Por el padre Jorge González Guadalix
Los datos son tercos y a nadie se le escapan. La tan por algunos cacareada antes “primavera conciliar” y ahora “primavera de Francisco” no es más que una mentira repetida con la loca pretensión de que llegue a ser verdad. Estamos bajo mínimos.
Sabemos, por ejemplo, que, en Hispanoamérica, mientras el número de católicos se desploma, crecen como setas las iglesias evangélicas. Lo de España es trágico. Pueden buscar datos. No se bautizan ni la mitad de los niños que nacen, las bodas por la iglesia apenas suponen algo más de un 10 % del total de los matrimonios que se celebran, y el porcentaje de jóvenes que se consideran católicos apenas llega al 50 %. A esto añado, experiencia propia y de compañeros cercanos, que hasta en los pueblos más pequeños, que suelen ser más tradicionales, ya se va dando el caso de sepelios sin presencia de sacerdote. No voy a entrar en más datos. Cierres de conventos y escasez de vocaciones ahí están.
La pregunta que traigo hoy al blog es algo que de cuando en cuando me hacen llegar. Es verdad que estamos donde estamos, falta analizar el por qué, y ahí me plantean dos posibilidades, en las que uno se resiste a entrar a fondo.
Una de ellas es que todo esto es fruto de la buena voluntad, de un no entender bien lo que el Concilio Vaticano II quería y pretendía, y de un lanzarnos a unas formas de predicación y apostolado que hicimos con todas nuestras fuerzas y dejándonos la piel en el empeño. Había ideales, deseos de ser más cercanos a la gente, ganas de renovación. Nos dijeron -me formé en los años 70- que eso era lo que tocaba y sin problemas. A por ello. Claramente los frutos no fueron los esperados. Hemos ido aguantando hasta que la biología hizo su callado trabajo. Negar hoy la crisis es batalla perdida con la realidad.
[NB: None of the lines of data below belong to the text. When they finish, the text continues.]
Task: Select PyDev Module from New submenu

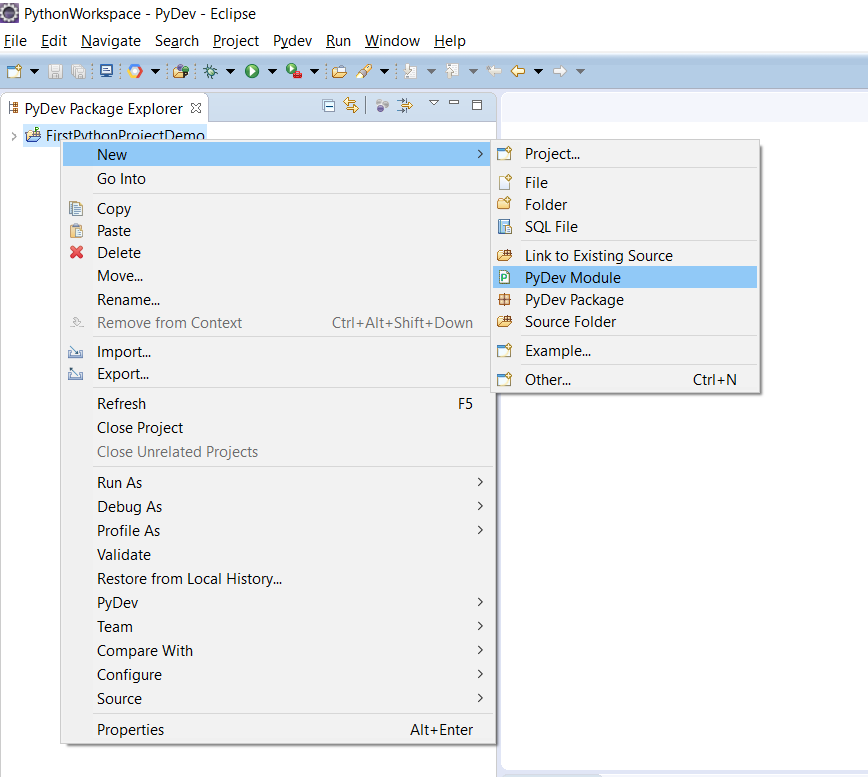Action: pyautogui.click(x=572, y=278)
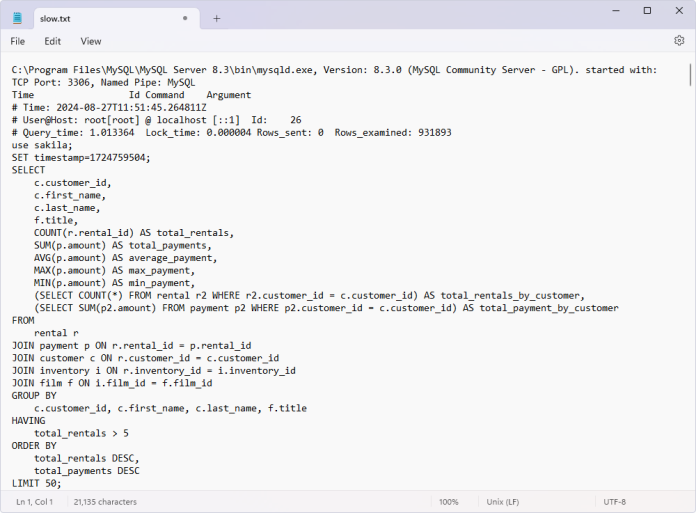The image size is (696, 513).
Task: Add a new tab with the plus button
Action: (217, 18)
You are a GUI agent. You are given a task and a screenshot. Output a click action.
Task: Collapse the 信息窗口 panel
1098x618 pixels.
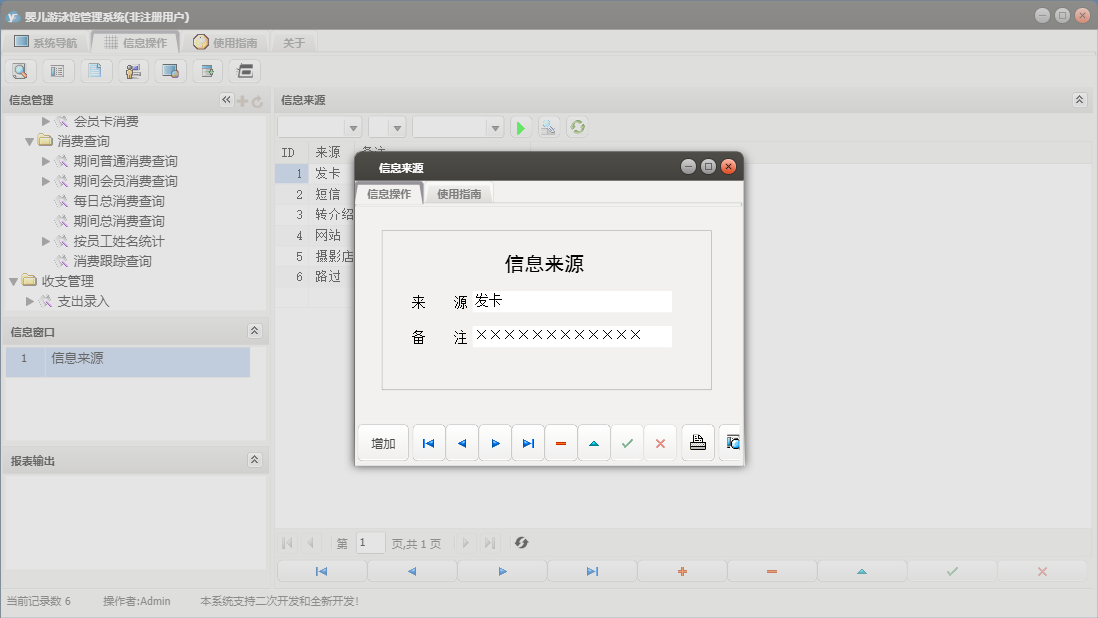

La otra posibilidad es terrorífica. Por mala y por retorcida. Consistiría en un plan perfectamente orquestado y trabajado con el fin de destruir la Iglesia no por la persecución y el martirio, que esto nunca dio resultado, sino desde el interior, con un programa que hiciera parecer óptimo lo que era una auténtica barbaridad. ¿A quién le va a parecer mal volcarse en la acción social a favor de los pobres? ¿Pondremos pegas a una predicación que anuncia la misericordia y deja de amenazar con las penas del infierno? ¿Hay algo más bonito que renunciar a hábitos y sotanas para estar más identificado con la gente? Una Iglesia donde la doctrina no era lo fundamental, descafeinada sin más teoría, teología o principio que un genérico amor al prójimo, y una liturgia que se olvidaba de lo divino para convertirse en poco más que encuentro fraterno. Sobre el papel, una maravilla. No olvidemos que el demonio tienta con mucho sentido común: es hora de actualizarse, de olvidar lo antiguo, de estar de una forma nueva en estos tiempos tan distintos. ¿Me siguen?
El demonio, otra de las realidades negada con rotundidad en estos últimos tiempos, necesita ejecutores. ¿Realmente podríamos estar hablando de complicidades incluso dentro de la misma Iglesia, unas por benevolente y superficial convencimiento, otras por infiltración externa en la misma Iglesia?
¿Lo que ha venido pasando, y que hoy se agudiza hasta se diría que con mucha prisa, es fruto de inconsciencia, dejadez o un proyecto claro de demolición? Me lo preguntan y como me lo preguntan lo dejo aquí.
Se lo he planteado a Rafaela. Me dice que prefiere no saberlo. Sabia mujer, pero la pregunta está ahí.